Stored data entries:

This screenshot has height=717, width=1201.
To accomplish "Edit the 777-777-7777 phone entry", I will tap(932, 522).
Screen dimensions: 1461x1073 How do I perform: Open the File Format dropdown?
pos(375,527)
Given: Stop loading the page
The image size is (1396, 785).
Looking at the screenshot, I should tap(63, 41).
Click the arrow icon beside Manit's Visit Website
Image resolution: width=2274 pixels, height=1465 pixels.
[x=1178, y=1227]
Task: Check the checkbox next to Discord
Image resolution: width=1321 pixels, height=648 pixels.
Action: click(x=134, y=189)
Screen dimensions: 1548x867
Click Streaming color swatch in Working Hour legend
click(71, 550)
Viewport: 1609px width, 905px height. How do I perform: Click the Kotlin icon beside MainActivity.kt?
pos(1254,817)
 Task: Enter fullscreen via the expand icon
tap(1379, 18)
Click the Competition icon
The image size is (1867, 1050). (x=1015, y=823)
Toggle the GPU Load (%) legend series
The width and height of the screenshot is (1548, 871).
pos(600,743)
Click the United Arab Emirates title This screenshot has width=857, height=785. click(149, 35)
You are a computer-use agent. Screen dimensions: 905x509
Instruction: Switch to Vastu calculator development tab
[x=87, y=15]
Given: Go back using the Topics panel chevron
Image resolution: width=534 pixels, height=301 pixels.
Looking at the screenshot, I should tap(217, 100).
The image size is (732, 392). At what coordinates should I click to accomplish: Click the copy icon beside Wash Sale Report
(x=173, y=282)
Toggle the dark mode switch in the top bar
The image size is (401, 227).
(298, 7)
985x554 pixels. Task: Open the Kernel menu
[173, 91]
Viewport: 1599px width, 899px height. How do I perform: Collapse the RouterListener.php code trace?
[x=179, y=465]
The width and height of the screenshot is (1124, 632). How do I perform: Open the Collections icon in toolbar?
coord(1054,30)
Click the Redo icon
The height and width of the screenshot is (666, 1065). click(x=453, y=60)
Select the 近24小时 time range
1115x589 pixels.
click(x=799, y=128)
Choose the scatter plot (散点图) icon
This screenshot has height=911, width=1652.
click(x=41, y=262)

**Exercise prompt**: Using the records above, pull out each line where the word "Toggle" occurs.

**Solution for this exercise**:
Toggle the GPU Load (%) legend series
Toggle the dark mode switch in the top bar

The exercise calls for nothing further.